Rick e Morty è una serie che, a prescindere dalle infinite possibilità offerte da un pretesto come la pistola spara portali, riesce continuamente a creare qualcosa di nuovo. Ogni episodio è caratterizzato da un’avventura autoconclusiva ma non manca la storia di fondo, è grazie alla combinazione delle due cose infatti che, tra un alieno e l’altro, riusciamo a conoscere tutti i componenti della famiglia e cogliamo più in profondità i loro rapporti e la loro psicologia.
Così, di puntata in puntata, ci destreggiamo tra uomini con le formiche negli occhi o col sedere al posto della faccia, facciamo conoscenze all’interno di una batteria, ci ritroviamo a fare il tifo per un cetriolo ninja e visitiamo un parco divertimenti nel corpo di un senzatetto.
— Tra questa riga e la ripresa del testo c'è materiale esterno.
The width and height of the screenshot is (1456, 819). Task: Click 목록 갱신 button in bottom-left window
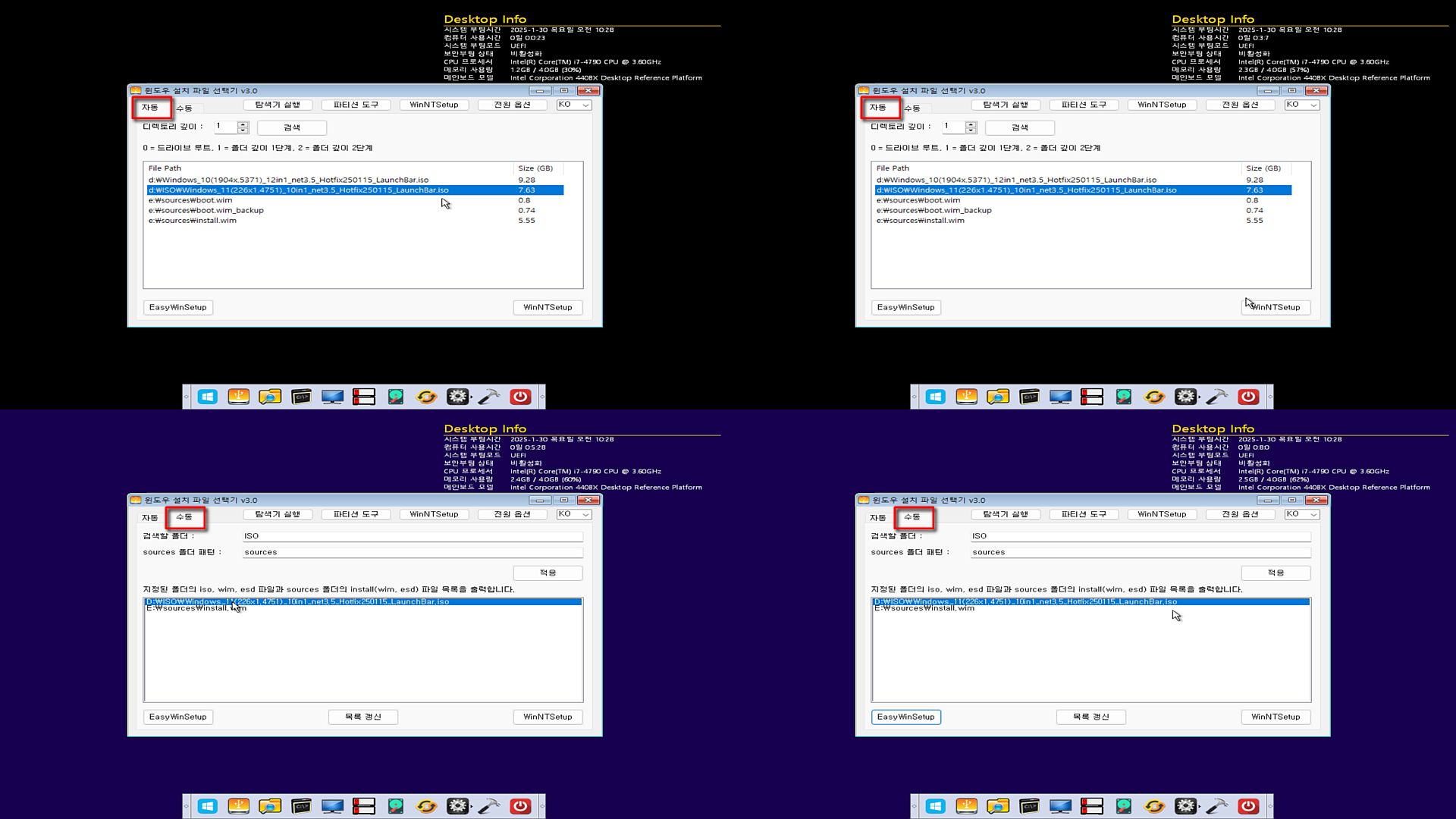tap(362, 717)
Mentre ridiamo di alieni terrorizzati dalla nudità umana e partecipiamo al matrimonio di un uomo uccello, tuttavia, ci chiediamo: i progetti e i viaggi di Rick hanno uno scopo superiore che non ci è dato capire o sono solo azioni repentine dettate dalla sua pazzia? Le persone che coinvolge nelle sue avventure sono scelte per un qualche geniale motivo o è semplicemente un bastardo?
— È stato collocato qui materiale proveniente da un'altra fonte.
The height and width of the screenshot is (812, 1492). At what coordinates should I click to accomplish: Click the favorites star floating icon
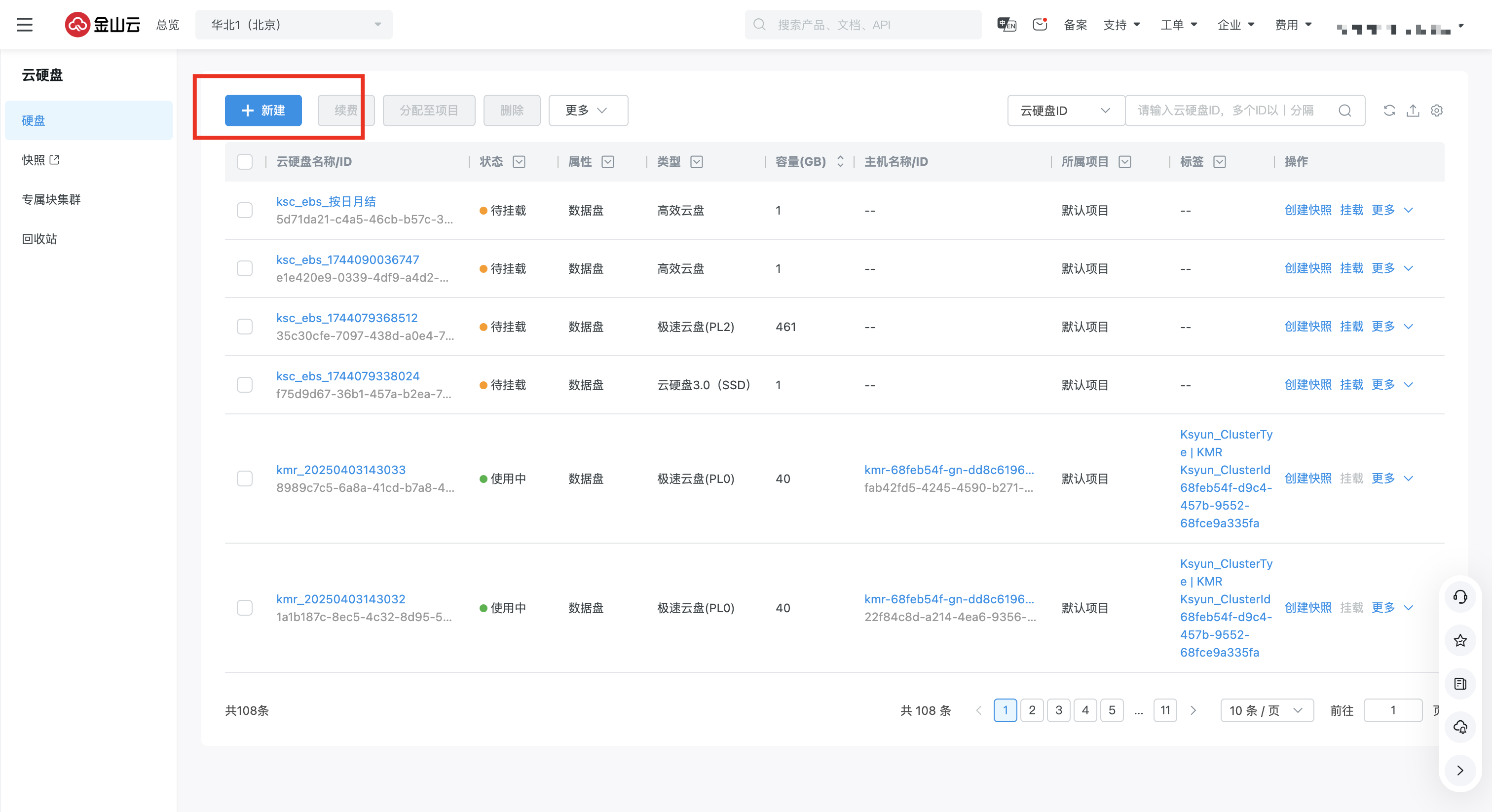click(x=1460, y=640)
Probabilmente la risposta è nel mezzo.
A farla da padrone nelle prime impressioni è senza dubbio l’egoismo e il menefreghismo di un uomo che conosce fin troppo della vita e che per questo tralascia ogni spiegazione, ritenendo chiunque troppo scarso di intelligenza da poter capire. Non conosciamo mai fino in fondo le cause, le conseguenze o la logica delle avventure dei due, semplicemente, senza fare domande ci avventuriamo con loro. Tuttavia, qua e là, Justin Roiland e Dan Harmon inseriscono qualche sprazzo di emotività e intravediamo la sua sofferenza, il suo amore e il suo affetto per gli amici, i nipoti e la figlia.
In fin dei conti, perciò, questa rimane una serie meravigliosamente in bilico tra ciò che è incredibilmente intelligente e la più insensata immaginazione. È bellissima perché è geniale. Ed è geniale perché è folle.